AIM OF THE TASK — Copy out each of the records below word for word, with nothing changed.

MATERIAL PROVIDED —
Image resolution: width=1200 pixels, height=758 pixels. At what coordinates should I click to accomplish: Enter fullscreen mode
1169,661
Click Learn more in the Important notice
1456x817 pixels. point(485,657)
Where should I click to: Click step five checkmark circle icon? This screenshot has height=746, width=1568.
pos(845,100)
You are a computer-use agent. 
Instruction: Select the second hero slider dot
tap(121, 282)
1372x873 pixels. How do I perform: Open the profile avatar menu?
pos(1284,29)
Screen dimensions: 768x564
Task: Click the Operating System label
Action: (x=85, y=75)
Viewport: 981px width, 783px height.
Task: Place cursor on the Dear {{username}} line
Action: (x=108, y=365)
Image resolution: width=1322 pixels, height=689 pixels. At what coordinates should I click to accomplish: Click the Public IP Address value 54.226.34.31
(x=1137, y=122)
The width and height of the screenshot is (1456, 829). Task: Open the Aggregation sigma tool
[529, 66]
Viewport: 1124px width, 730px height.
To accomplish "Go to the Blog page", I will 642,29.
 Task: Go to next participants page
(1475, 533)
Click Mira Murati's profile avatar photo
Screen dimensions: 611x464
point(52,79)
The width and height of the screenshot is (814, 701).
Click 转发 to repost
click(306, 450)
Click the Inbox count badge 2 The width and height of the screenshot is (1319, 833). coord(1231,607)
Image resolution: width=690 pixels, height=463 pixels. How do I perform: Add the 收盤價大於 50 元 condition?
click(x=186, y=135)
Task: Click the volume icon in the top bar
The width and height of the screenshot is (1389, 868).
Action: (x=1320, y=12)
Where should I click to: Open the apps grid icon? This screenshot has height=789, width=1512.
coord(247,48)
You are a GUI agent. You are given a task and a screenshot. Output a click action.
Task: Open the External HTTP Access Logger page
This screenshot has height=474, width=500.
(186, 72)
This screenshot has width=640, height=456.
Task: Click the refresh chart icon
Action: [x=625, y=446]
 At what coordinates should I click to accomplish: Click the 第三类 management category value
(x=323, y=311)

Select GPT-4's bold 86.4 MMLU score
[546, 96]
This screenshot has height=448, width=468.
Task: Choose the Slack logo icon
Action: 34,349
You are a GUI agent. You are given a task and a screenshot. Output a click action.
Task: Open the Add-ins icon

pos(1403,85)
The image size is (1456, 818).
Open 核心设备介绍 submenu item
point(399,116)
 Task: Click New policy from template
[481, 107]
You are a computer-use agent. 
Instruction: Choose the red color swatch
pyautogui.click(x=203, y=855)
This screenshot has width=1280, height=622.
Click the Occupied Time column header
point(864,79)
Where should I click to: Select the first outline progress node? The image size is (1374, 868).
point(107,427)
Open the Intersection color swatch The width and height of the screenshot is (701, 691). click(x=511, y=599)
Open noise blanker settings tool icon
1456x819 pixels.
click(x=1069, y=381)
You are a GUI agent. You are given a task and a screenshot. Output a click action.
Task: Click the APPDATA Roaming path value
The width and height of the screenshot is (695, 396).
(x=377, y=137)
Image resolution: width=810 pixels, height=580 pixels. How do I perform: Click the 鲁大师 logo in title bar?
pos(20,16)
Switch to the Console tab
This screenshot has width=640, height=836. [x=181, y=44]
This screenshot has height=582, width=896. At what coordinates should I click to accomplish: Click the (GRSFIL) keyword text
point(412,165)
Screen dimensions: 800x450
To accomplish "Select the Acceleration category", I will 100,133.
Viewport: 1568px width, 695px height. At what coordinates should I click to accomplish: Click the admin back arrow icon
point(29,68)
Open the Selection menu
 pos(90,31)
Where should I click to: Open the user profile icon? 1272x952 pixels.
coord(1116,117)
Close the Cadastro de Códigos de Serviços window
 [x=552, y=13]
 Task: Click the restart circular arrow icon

EXERCISE SOLUTION —
Image resolution: width=1200 pixels, height=758 pixels. At what coordinates should I click to accomplish: Enter fullscreen mode
1169,661
Click Learn more in the Important notice
1456x817 pixels. point(485,657)
Where should I click to: Click step five checkmark circle icon? This screenshot has height=746, width=1568.
pos(845,100)
You are a computer-use agent. 
Instruction: Select the second hero slider dot
tap(121, 282)
1372x873 pixels. How do I perform: Open the profile avatar menu?
pos(1284,29)
Screen dimensions: 768x564
Task: Click the Operating System label
Action: (x=85, y=75)
Viewport: 981px width, 783px height.
Task: Place cursor on the Dear {{username}} line
Action: (x=108, y=365)
Image resolution: width=1322 pixels, height=689 pixels. At what coordinates should I click to accomplish: Click the Public IP Address value 54.226.34.31
(x=1137, y=122)
The width and height of the screenshot is (1456, 829). Task: Open the Aggregation sigma tool
[529, 66]
Viewport: 1124px width, 730px height.
To accomplish "Go to the Blog page", I will 642,29.
 Task: Go to next participants page
(1475, 533)
Click Mira Murati's profile avatar photo
Screen dimensions: 611x464
point(52,79)
The width and height of the screenshot is (814, 701).
Click 转发 to repost
click(306, 450)
Click the Inbox count badge 2 The width and height of the screenshot is (1319, 833). coord(1231,607)
Image resolution: width=690 pixels, height=463 pixels. How do I perform: Add the 收盤價大於 50 元 condition?
click(x=186, y=135)
Task: Click the volume icon in the top bar
The width and height of the screenshot is (1389, 868).
Action: (x=1320, y=12)
Where should I click to: Open the apps grid icon? This screenshot has height=789, width=1512.
coord(247,48)
You are a GUI agent. You are given a task and a screenshot. Output a click action.
Task: Open the External HTTP Access Logger page
This screenshot has height=474, width=500.
(186, 72)
This screenshot has width=640, height=456.
Task: Click the refresh chart icon
Action: [x=625, y=446]
 At what coordinates should I click to accomplish: Click the 第三类 management category value
(x=323, y=311)

Select GPT-4's bold 86.4 MMLU score
[546, 96]
This screenshot has height=448, width=468.
Task: Choose the Slack logo icon
Action: 34,349
You are a GUI agent. You are given a task and a screenshot. Output a click action.
Task: Open the Add-ins icon

pos(1403,85)
The image size is (1456, 818).
Open 核心设备介绍 submenu item
point(399,116)
 Task: Click New policy from template
[481, 107]
You are a computer-use agent. 
Instruction: Choose the red color swatch
pyautogui.click(x=203, y=855)
This screenshot has width=1280, height=622.
Click the Occupied Time column header
point(864,79)
Where should I click to: Select the first outline progress node? The image size is (1374, 868).
point(107,427)
Open the Intersection color swatch The width and height of the screenshot is (701, 691). click(x=511, y=599)
Open noise blanker settings tool icon
1456x819 pixels.
click(x=1069, y=381)
You are a GUI agent. You are given a task and a screenshot. Output a click action.
Task: Click the APPDATA Roaming path value
The width and height of the screenshot is (695, 396).
(x=377, y=137)
Image resolution: width=810 pixels, height=580 pixels. How do I perform: Click the 鲁大师 logo in title bar?
pos(20,16)
Switch to the Console tab
This screenshot has width=640, height=836. [x=181, y=44]
This screenshot has height=582, width=896. At what coordinates should I click to accomplish: Click the (GRSFIL) keyword text
point(412,165)
Screen dimensions: 800x450
To accomplish "Select the Acceleration category", I will 100,133.
Viewport: 1568px width, 695px height. At what coordinates should I click to accomplish: Click the admin back arrow icon
point(29,68)
Open the Selection menu
 pos(90,31)
Where should I click to: Open the user profile icon? 1272x952 pixels.
coord(1116,117)
Close the Cadastro de Códigos de Serviços window
 [x=552, y=13]
 Task: Click the restart circular arrow icon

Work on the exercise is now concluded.